_Your goal_.
Select and copy each line of the items below that contains the string "perform".

Saved entries
---
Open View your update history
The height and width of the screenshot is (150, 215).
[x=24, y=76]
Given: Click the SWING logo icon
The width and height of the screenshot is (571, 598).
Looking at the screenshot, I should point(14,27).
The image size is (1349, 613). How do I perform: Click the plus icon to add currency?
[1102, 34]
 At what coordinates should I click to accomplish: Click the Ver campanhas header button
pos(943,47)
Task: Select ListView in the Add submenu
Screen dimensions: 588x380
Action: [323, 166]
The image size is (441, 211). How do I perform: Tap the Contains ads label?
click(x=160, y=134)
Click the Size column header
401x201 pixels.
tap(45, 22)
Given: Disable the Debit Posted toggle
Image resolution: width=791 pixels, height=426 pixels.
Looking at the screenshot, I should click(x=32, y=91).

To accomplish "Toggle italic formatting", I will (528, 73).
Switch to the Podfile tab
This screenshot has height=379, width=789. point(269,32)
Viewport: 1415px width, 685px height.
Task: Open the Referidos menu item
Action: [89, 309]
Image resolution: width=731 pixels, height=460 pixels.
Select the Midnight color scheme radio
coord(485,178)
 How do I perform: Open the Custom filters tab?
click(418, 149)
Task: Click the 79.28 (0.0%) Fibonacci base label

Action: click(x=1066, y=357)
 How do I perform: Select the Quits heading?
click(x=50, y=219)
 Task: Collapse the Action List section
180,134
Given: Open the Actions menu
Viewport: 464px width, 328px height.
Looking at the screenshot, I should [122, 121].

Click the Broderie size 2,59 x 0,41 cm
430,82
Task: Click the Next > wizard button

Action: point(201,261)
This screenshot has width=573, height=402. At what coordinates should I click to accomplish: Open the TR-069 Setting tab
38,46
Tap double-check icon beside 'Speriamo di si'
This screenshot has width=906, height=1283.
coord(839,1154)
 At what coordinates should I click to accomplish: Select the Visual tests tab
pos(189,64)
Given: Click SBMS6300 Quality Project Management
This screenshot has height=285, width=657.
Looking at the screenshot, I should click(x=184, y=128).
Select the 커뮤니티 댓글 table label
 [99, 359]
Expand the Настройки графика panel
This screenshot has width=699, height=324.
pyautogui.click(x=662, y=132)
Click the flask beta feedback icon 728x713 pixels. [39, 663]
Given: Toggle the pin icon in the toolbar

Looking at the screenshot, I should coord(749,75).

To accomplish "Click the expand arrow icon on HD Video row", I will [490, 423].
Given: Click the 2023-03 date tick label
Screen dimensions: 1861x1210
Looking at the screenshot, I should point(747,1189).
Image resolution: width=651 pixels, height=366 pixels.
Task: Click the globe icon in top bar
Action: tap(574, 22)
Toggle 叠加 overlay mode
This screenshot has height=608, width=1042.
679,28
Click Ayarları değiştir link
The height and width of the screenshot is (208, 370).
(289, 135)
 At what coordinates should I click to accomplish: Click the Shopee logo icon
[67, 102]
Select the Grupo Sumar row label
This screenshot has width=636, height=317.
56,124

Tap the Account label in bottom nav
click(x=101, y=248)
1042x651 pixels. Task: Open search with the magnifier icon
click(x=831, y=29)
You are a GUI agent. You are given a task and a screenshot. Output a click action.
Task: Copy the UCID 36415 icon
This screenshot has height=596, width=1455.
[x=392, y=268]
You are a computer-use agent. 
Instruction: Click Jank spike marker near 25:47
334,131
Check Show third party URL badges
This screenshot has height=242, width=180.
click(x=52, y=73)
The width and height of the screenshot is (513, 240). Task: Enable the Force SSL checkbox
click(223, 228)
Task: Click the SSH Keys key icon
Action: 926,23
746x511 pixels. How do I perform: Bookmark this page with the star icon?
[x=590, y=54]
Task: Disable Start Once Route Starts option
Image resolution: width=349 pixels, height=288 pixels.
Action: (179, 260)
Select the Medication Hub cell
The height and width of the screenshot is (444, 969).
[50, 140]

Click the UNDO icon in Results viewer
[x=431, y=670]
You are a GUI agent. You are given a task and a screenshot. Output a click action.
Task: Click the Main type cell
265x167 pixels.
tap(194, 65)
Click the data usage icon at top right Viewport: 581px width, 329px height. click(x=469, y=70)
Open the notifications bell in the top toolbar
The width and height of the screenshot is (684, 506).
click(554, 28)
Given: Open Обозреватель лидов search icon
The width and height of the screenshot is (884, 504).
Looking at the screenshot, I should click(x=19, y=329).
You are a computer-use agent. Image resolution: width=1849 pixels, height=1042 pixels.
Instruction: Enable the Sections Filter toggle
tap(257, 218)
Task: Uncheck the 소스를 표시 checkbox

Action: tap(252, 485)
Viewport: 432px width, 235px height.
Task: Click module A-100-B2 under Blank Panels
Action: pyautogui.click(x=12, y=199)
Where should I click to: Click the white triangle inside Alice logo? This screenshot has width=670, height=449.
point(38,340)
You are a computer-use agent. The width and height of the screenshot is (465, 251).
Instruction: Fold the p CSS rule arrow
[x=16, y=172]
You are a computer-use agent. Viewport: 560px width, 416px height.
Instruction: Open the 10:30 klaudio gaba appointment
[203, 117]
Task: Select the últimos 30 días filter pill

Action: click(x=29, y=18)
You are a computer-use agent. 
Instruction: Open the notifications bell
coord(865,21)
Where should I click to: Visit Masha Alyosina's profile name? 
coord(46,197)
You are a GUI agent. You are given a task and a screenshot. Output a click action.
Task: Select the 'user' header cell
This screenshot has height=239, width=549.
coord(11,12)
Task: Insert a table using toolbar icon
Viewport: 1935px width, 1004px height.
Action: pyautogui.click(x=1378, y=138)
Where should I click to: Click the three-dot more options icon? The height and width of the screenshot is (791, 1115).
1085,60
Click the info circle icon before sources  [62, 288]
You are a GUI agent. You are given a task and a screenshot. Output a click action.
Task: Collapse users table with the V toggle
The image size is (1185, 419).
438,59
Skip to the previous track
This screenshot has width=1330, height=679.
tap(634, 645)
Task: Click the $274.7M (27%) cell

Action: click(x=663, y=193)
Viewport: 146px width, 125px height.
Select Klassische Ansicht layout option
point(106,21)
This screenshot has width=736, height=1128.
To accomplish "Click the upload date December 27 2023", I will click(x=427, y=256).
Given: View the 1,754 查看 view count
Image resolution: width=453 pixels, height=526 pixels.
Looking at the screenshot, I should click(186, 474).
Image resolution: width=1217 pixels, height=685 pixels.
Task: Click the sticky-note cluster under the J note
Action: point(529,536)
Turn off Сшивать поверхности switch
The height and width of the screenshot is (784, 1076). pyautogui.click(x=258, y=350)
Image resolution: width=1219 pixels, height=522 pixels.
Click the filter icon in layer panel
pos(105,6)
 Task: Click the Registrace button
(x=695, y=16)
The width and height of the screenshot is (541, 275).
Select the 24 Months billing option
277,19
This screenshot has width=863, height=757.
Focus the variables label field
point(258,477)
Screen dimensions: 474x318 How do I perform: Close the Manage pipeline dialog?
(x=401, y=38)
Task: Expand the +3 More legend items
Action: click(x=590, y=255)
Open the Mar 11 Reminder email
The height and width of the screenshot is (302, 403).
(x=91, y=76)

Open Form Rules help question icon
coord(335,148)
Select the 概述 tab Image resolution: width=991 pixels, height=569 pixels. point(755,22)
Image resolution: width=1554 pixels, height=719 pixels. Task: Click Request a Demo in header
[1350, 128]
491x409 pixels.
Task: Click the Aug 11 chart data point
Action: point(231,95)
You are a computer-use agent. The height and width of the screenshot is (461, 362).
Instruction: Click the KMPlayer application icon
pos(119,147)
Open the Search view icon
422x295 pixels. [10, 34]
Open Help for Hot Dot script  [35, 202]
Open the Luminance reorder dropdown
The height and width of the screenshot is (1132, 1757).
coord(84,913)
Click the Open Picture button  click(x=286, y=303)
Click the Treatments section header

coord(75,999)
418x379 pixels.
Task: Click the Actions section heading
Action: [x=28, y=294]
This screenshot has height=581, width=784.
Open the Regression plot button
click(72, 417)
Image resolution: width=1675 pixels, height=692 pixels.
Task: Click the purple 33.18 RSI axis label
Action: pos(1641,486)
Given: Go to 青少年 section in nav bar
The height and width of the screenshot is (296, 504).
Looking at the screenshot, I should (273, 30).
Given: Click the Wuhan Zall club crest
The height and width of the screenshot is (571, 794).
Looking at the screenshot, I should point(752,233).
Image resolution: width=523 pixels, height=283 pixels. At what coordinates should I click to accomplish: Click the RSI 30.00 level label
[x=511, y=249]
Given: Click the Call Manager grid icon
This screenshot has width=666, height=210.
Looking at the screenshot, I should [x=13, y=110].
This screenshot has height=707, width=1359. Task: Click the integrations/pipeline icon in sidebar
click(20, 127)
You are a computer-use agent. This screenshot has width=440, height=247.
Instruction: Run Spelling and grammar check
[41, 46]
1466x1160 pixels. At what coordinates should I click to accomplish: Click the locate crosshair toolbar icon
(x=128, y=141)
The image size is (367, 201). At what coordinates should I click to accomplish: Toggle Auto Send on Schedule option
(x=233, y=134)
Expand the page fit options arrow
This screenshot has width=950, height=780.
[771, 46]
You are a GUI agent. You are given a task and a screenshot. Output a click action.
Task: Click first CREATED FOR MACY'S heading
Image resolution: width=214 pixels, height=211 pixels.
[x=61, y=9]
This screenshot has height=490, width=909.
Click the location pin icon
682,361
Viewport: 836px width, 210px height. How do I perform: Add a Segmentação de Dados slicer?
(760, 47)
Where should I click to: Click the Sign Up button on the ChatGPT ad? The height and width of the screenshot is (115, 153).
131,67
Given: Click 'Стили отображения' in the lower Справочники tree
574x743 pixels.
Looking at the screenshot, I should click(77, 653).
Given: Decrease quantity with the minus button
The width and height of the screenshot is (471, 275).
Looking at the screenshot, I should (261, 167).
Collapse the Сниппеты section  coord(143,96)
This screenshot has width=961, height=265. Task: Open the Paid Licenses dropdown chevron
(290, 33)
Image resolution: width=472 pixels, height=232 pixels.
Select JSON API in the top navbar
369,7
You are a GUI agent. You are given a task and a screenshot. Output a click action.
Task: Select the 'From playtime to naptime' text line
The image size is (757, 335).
---
_Answer to the task_.
The image size is (1349, 613). How do I perform: Click the plus icon to add currency?
The image size is (441, 211). How do I perform: Tap the Contains ads label?
 How do I perform: Open the Custom filters tab?
 How do I perform: Select the Quits heading?
746x511 pixels. How do I perform: Bookmark this page with the star icon?
Screen dimensions: 474x318 How do I perform: Close the Manage pipeline dialog?
Viewport: 836px width, 210px height. How do I perform: Add a Segmentação de Dados slicer?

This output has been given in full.